Percolate co-founder Noah Brier cautioned on the danger for marketers of losing sight of the power of invention in the 0 to 1 moment-citing Peter Thiel's book-in a technology-driven marketing world pushing the boundaries of scale: A lot of us are focused on the 1 to n change. But we can't lose sight of the 0 to 1. Where 0-1 is invention (technology, vertical progress, creating new things), 1-0 is scaling (globalization, horizontal progress, copying existing things).
The context for missed marketing opportunities was underscored by Brier's co-founder partner James Gross, citing smartphone user growth in the next five years forecast to climb from to almost 6 billion-the majority of the planet, fueled by developing countries. With mobile now mapping the universe of human relationships, a new unprecedented social graph is now being created, offering new ethnographic dimension and discovery.
Erin Dignan, CEO Undercurrent/Responsive.org spoke about bringing an idea to life, bringing a product to scale, and explained how the Ubers and AirBnbs-underpinned by a platform which is a great enabler in the open source sharing ecosystem-have found a way to knit together 99% of the value of existing tech platforms to create value. Dignan also alluded to psychological shifts and value systems disruptions confronting 21st century marketers. Where 20th century systems embrace planning, the new model embraces uncertainty. Planning has lot less value, and there is the need for a new system of de-embracing. New systems serve networks versus old serve hierarchies to create value. Old systems centralize control, new systems distribute authority; old enable complication vs. promote simplicity; old manage information vs. process information; old encourage conformity vs. encourage divergence; old sustain status quo vs. enable crossover.
On the topic of data literacy, Greg Hochmuth, founder of Dada, a data startup, and 7th employee at Instagram, suggested a circumspect approach: If you see data that's complex and you don't understand it, don't accept it blindly. Ask questions. Figure it out. Many companies, he admonished, approach their data like a novice pilot approaches the cockpit: a ton of knobs and levers that feel overwhelming, which leads to an over-reliance on gut.
Brian Morrissey, Editor-in-Chief of Digiday spoke with Eric Hippeau of Lerer Ventures on how media companies are becoming technology companies and how social+mobile has created an "always on" world for brands and publishers. Their word association wrap was a cloud pleaser, with gems such as: Newspapers: gone. Native Advertising: the future. Fox & Time Warner: Dinos are mating. Paywalls: Oh my god. Clickbait: part of doing biz.
The best definition of media today according to Michael Zimbalist, SVP of Ad Products and R&D at the New York Times: If you are in media, you are in the business of provisioning moments of attention. While Zimbalist declared that long-form journalism isn't dead, the Times leaked internal Innovation Report reveals its struggle in adopting digital platforms. Percolate's Jason Shen's blog examines some key values and lessons for marketers derived from the report.

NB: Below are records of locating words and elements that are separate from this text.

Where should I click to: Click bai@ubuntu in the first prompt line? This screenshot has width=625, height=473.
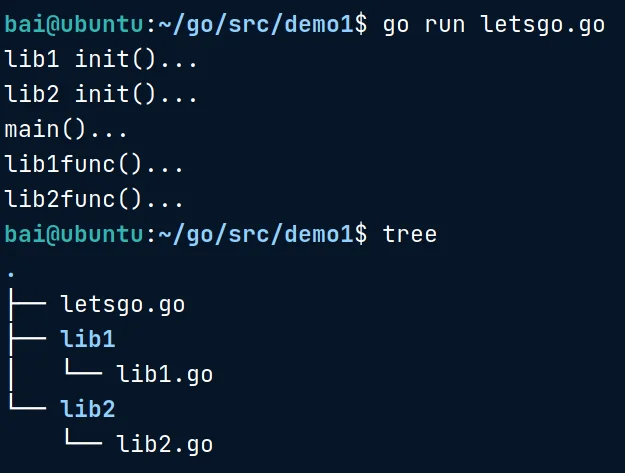[74, 24]
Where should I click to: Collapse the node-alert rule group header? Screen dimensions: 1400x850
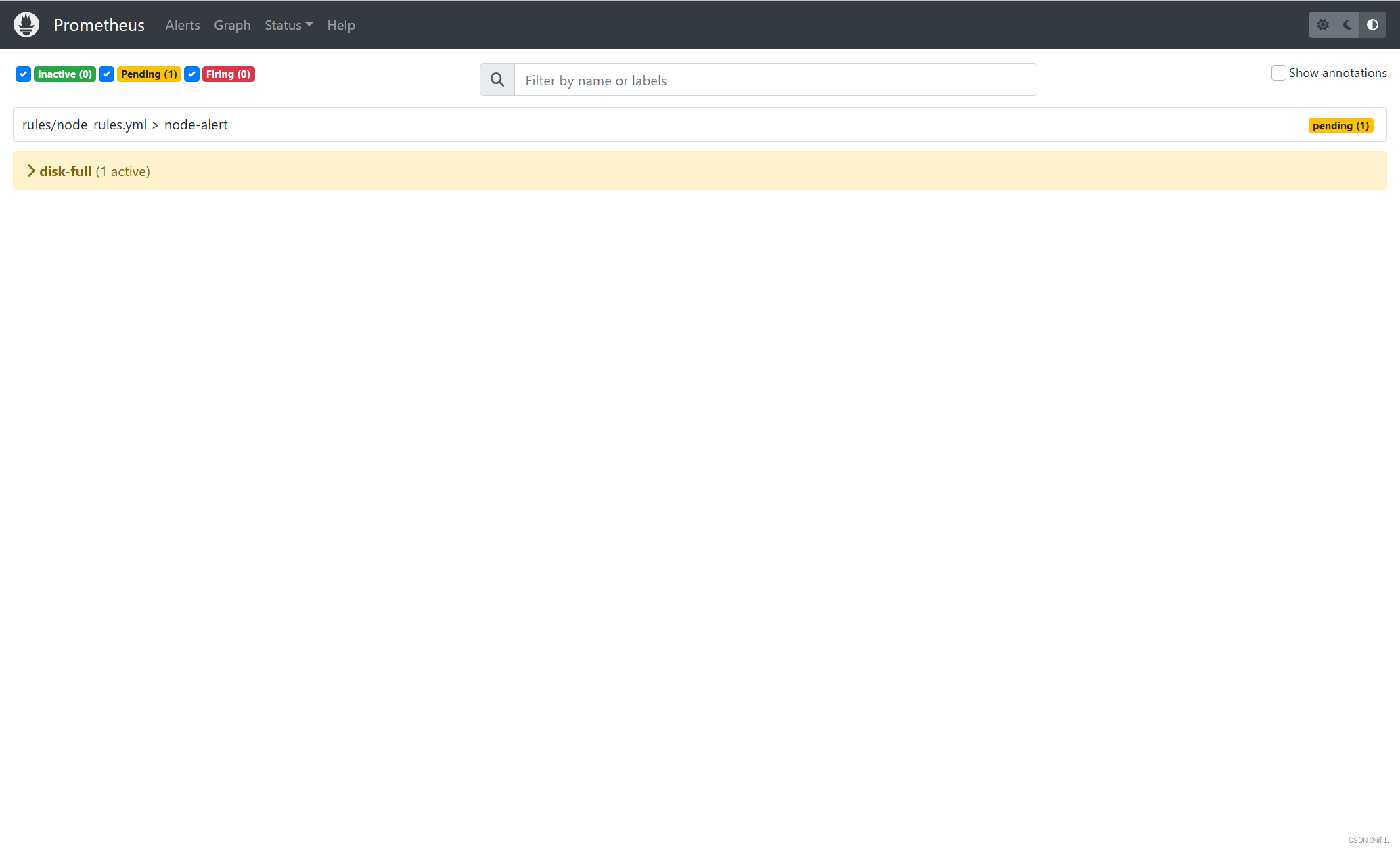tap(125, 125)
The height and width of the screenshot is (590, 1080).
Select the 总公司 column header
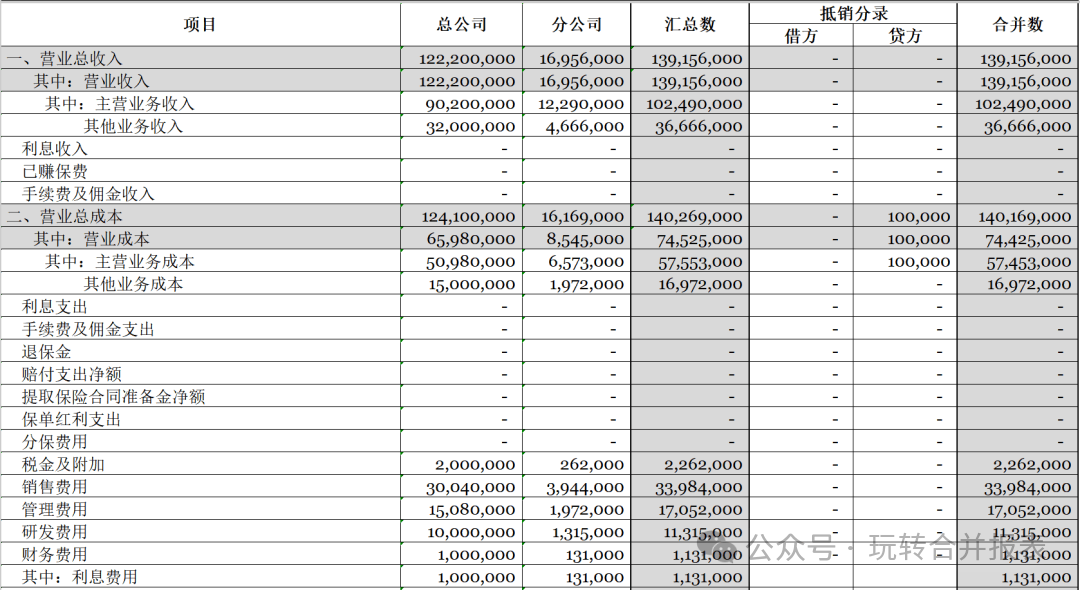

My key takeaway from Transition 2014 isn't a marketing tale of doom or gloom. Au contraire. Today's CMO has never been in a more enviable position to reinvent, innovate and lead. The key? Creative partnering, de-enabling, tenacity and a good dollop of Chutzpah.
And the key to CMO longevity, according to the Comstock mantra: Marketing's job is to know where the world is going and to help the company get there.
Do you know where the world is going?